Artikel 12 Algemene afwijkingsregels
 
Het bevoegd gezag kan in de omgevingsvergunning afwijken van het bepaalde in deze regels of op de verbeelding:
  1. voor het toelaten van bedrijven die vallen in een toegelaten categorie, maar die niet voorkomen op de Staat van bedrijfsactiviteiten van dit bestemmingsplan;
  2. voor het toelaten van bedrijven die vallen in een naast hogere categorie, maar waarvan de activiteiten naar aard en omvang vergelijkbaar zijn met bedrijven in de lagere toegestane categorie;
  3. voor het afwijken van de voorgeschreven maatvoering, afmetingen, afstanden en percentages, met dien verstande dat de afwijkingen niet meer dan 10% bedragen van de in deze regels genoemde, dan wel op de kaart aangegeven maatvoering, afmetingen, afstanden en percentages;
  4. voor het overschrijden van de bestemmings- en/of bouwgrenzen, mits de overschrijding niet meer dan 2 meter bedraagt;
  5. voor het bouwen van nutsvoorzieningen met een maximale oppervlakte van 30m² en een maximale bouwhoogte van 3 meter;
  6. voor de plaatsing van geluidschermen tot een hoogte van maximaal 8 meter;
  7. voor de plaatsing van vlaggenmasten tot een bouwhoogte van maximaal 8 meter;
  8. voor het toestaan van bouwwerken, geen gebouwen zijnde tot een maximale bouwhoogte van 10 meter.
4 Overgangs- en slotregels
   
Artikel 13 Overgangsrecht
 
13.1 Overgangsrecht bouwwerken
  1. Een bouwwerk dat op het tijdstip van inwerkingtreding van het bestemmingsplan aanwezig of in uitvoering is, dan wel gebouwd kan worden krachtens een omgevingsvergunning voor het bouwen, en afwijkt van het plan, mag, mits deze afwijking naar aard en omvang niet wordt vergroot,
    1. gedeeltelijk worden vernieuwd of veranderd;
    2. na het teniet gaan ten gevolge van een calamiteit geheel worden vernieuwd of veranderd, mits de aanvraag van de omgevingsvergunning voor het bouwen wordt gedaan binnen twee jaar na de dag waarop het bouwwerk is teniet gegaan.

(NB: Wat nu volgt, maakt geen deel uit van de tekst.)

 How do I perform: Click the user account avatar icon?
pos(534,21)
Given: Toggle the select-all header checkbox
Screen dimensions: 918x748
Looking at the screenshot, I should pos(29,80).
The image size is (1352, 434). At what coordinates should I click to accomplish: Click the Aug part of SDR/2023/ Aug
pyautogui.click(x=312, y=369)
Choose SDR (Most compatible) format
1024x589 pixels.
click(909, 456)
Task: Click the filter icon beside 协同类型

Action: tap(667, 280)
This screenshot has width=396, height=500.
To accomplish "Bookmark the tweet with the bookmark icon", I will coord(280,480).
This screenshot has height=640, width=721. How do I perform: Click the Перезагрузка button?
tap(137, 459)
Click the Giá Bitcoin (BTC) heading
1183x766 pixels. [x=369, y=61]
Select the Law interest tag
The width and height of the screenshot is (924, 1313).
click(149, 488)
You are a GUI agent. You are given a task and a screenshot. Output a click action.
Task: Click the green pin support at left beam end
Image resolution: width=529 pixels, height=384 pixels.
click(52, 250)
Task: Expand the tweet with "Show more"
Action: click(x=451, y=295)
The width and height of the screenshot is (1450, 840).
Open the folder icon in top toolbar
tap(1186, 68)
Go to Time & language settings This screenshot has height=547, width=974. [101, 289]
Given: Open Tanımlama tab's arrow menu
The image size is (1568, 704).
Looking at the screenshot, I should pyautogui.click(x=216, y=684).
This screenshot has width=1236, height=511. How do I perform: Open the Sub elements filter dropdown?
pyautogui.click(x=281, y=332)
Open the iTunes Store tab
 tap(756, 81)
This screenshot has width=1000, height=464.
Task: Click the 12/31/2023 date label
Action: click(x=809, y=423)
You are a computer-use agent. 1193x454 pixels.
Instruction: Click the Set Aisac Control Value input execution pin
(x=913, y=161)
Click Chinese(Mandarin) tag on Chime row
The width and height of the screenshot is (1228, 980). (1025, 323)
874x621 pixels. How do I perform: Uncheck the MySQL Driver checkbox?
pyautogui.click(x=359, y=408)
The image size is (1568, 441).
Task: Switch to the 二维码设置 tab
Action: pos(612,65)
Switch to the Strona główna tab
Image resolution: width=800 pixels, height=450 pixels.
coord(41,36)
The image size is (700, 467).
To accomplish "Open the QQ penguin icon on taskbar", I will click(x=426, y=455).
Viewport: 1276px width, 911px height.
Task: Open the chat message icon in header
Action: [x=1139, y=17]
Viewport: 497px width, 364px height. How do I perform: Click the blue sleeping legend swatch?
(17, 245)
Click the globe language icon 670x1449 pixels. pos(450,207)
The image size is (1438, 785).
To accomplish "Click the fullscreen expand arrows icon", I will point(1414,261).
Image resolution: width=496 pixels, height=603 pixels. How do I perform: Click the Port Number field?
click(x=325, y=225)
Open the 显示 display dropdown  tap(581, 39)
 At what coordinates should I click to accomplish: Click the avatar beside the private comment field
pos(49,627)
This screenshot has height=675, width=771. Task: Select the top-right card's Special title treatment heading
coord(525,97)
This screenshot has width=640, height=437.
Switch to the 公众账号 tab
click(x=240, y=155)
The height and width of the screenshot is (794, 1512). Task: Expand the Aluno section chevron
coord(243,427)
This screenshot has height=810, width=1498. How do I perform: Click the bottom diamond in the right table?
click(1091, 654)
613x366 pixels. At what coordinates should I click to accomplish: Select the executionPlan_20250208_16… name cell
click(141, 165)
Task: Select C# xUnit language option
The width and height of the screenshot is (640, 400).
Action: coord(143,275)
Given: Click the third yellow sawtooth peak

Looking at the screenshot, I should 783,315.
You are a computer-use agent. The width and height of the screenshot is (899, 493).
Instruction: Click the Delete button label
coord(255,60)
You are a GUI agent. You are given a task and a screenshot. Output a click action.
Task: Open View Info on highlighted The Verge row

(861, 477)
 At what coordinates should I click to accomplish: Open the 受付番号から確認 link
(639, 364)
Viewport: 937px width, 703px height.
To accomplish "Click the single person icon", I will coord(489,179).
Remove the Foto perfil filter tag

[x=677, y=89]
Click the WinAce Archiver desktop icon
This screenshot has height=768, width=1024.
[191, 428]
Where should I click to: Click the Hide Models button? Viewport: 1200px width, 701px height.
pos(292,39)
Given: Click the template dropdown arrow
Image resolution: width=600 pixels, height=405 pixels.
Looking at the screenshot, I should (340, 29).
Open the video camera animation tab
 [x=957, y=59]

  2. Het bevoegd gezag kan eenmalig in afwijking van bepaalde onder a een omgevingsvergunning verlenen voor het vergroten van de inhoud van een bouwwerk als bedoeld met het bepaalde onder a met maximaal 10%.
  3. Het bepaalde onder a is niet van toepassing op bouwwerken, die weliswaar bestaan op het tijdstip van inwerkingtreding van het plan, maar zijn gebouwd zonder vergunning en in strijd met het daarvoor geldende plan, daaronder begrepen de overgangsbepaling van dat plan.
13.2 Overgangsrecht gebruik
  1. Het gebruik van grond en bouwwerken dat bestond op het tijdstip van inwerkingtreding van het bestemmingsplan en hiermee in strijd is, mag worden voortgezet.
  2. Het is verboden het met het bestemmingsplan strijdige gebruik, bedoeld in het bepaalde onder a te veranderen of te laten veranderen in een ander met dat plan strijdig gebruik, tenzij door deze verandering de afwijking naar aard en omvang wordt verkleind.
  3. Indien het gebruik, bedoeld in het bepaalde onder a, na het tijdstip van inwerkingtreding van het plan voor een periode langer dan een jaar wordt onderbroken, is het verboden dit gebruik daarna te hervatten of te laten hervatten.
  4. Het bepaalde onder a is niet van toepassing op het gebruik, dat reeds in strijd was met het voorheen geldende bestemmingsplan, daaronder begrepen de overgangsbepalingen van dat plan.
Artikel 14 Slotregel
 
Deze regels worden aangehaald als: Regels van het bestemmingsplan Hogedijk 39 te Zevenhoven’.